* [TASK REQUIREMENTS]
Beginning with the line containing "Click the Name and operating system heading" and going on through the line containing "Task: Click the magnifying glass search icon", the lines below are to be returned exactly, pictures excluded and nothing added.

* [RECORDS]
:::

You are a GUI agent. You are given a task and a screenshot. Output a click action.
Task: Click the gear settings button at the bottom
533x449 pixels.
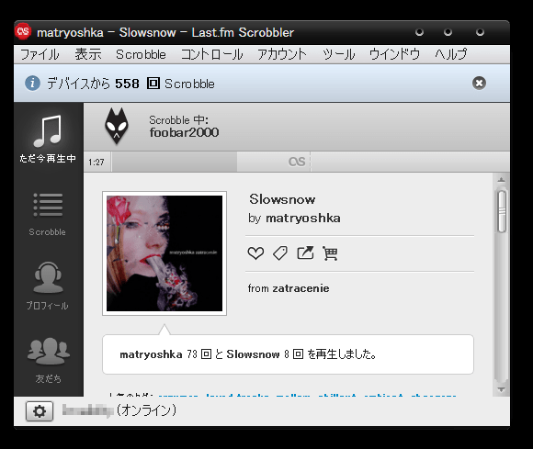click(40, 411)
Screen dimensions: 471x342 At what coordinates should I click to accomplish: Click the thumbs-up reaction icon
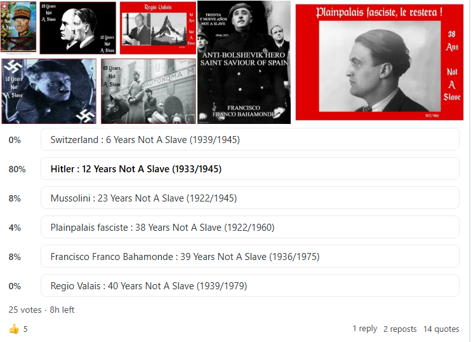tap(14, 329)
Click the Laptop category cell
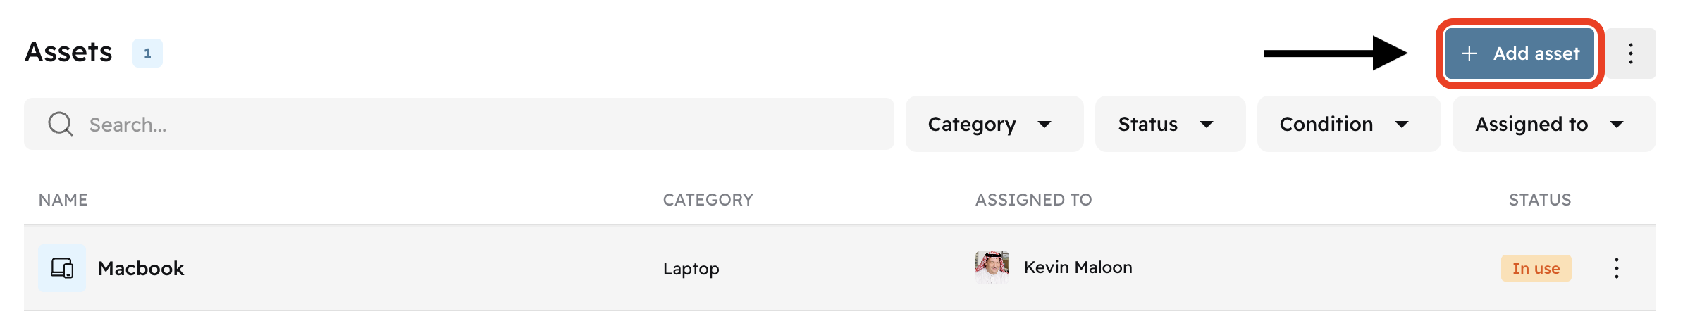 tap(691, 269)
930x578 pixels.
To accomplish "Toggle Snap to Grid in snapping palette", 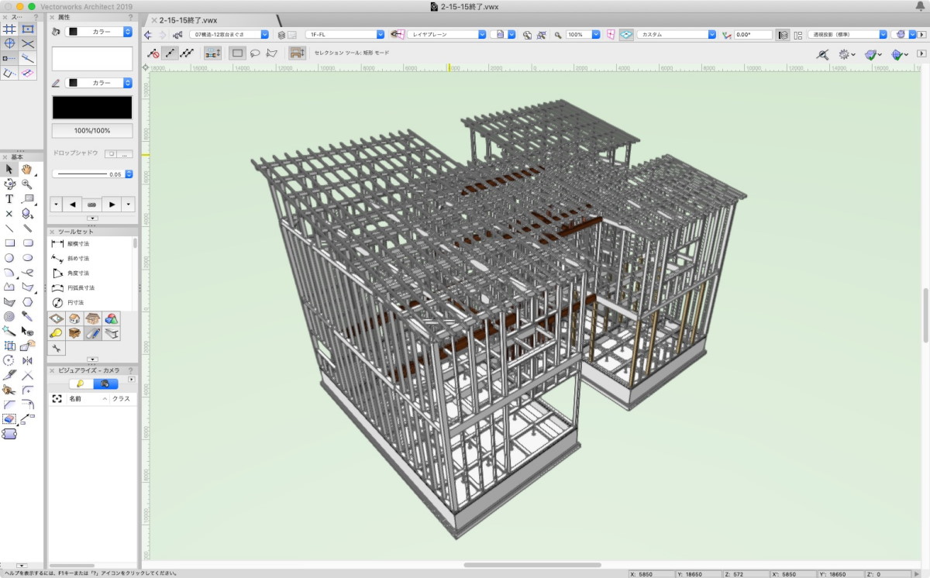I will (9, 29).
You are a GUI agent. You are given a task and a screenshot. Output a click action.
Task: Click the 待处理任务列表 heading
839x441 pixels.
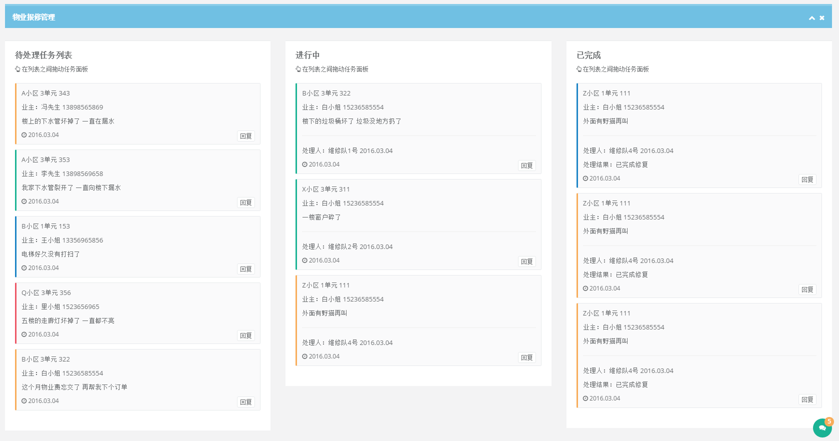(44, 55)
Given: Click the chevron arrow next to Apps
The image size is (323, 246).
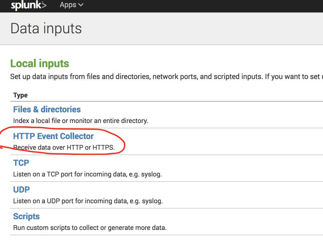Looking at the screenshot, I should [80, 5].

:::

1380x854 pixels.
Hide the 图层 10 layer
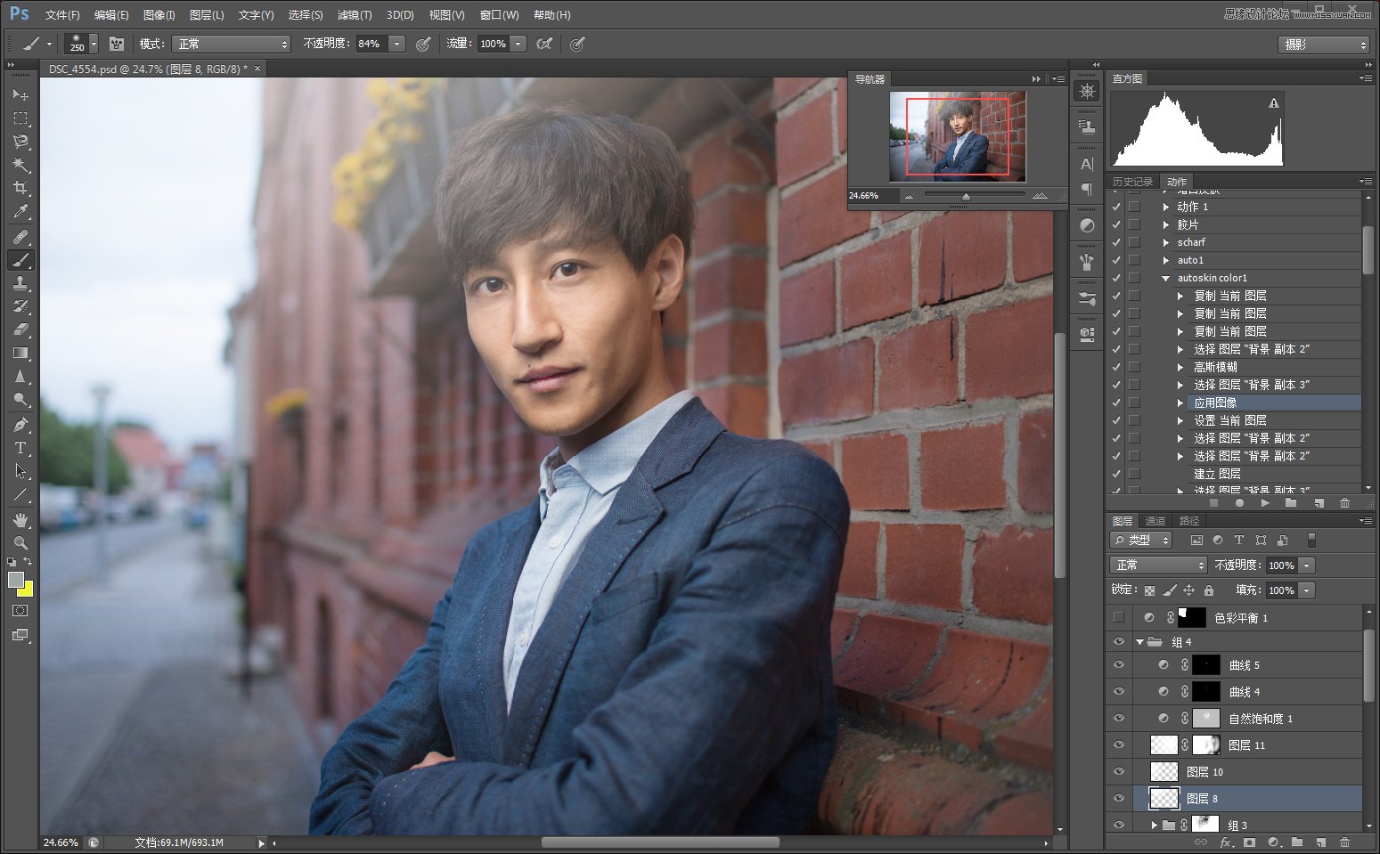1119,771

:::

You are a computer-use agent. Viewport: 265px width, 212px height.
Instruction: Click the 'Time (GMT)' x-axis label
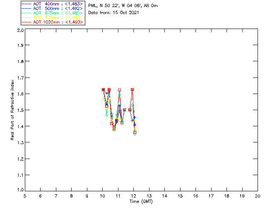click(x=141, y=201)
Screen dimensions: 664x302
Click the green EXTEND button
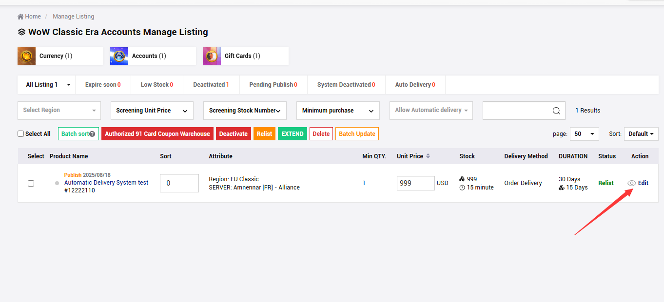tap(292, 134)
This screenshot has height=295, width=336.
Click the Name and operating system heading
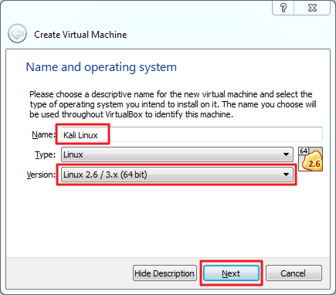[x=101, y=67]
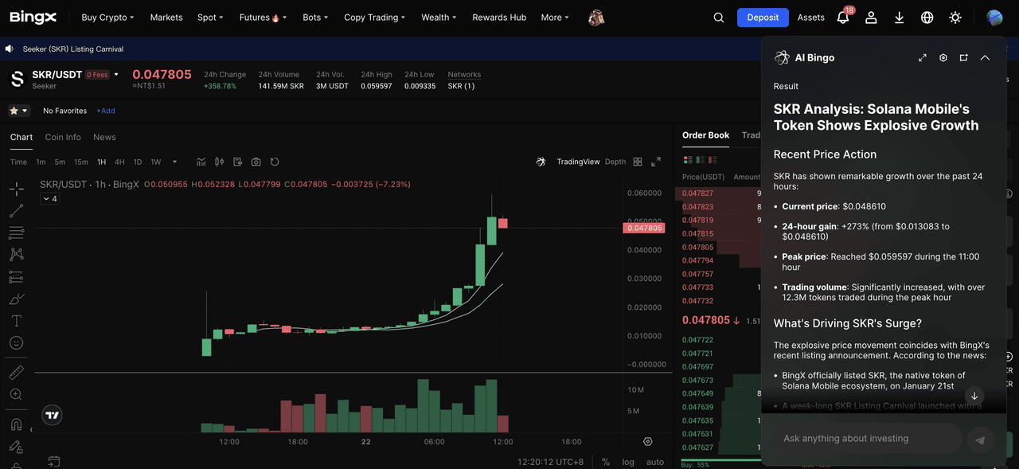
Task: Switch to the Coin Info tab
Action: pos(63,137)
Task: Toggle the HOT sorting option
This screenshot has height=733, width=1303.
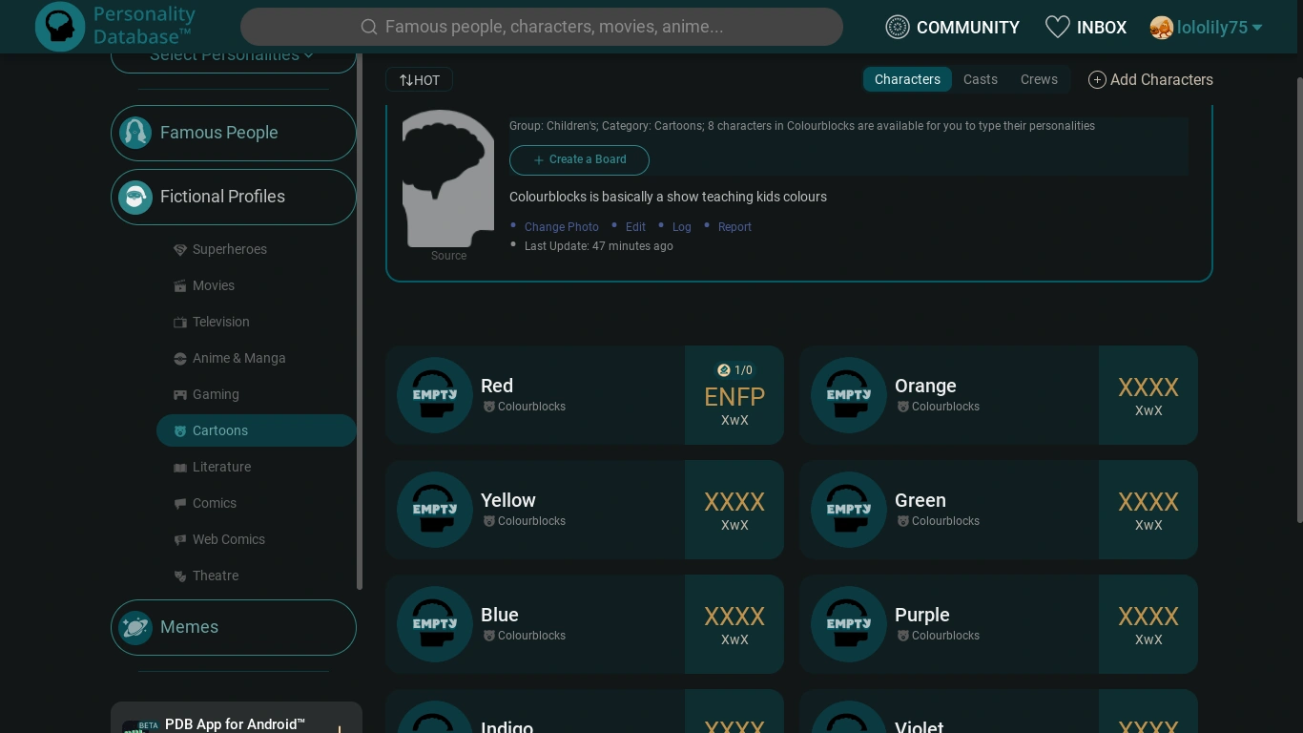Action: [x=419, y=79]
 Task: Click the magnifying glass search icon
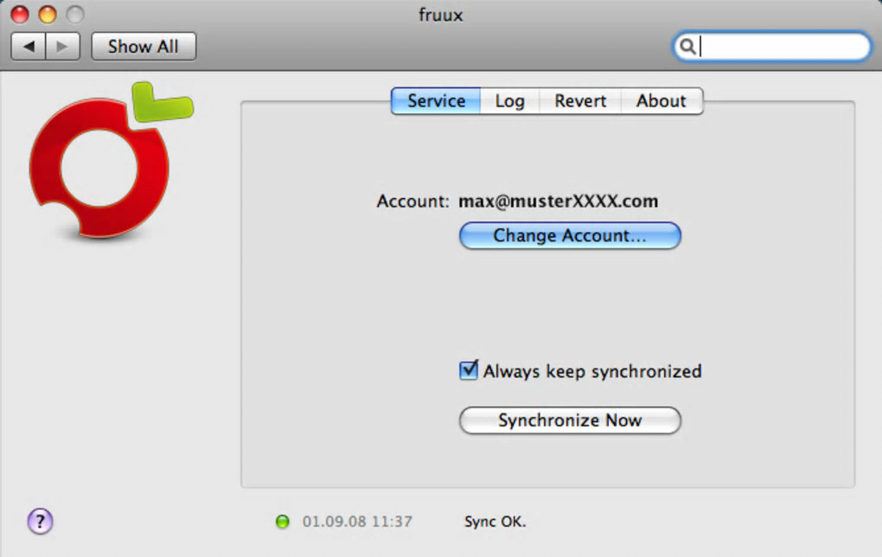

:::

* [COMPLETED TASK]
Click the Name and operating system heading
[x=101, y=67]
Task: Switch to the Coin Info tab
Action: pos(63,137)
Task: Toggle the HOT sorting option
This screenshot has height=733, width=1303.
Action: [x=419, y=79]
 Task: Click the magnifying glass search icon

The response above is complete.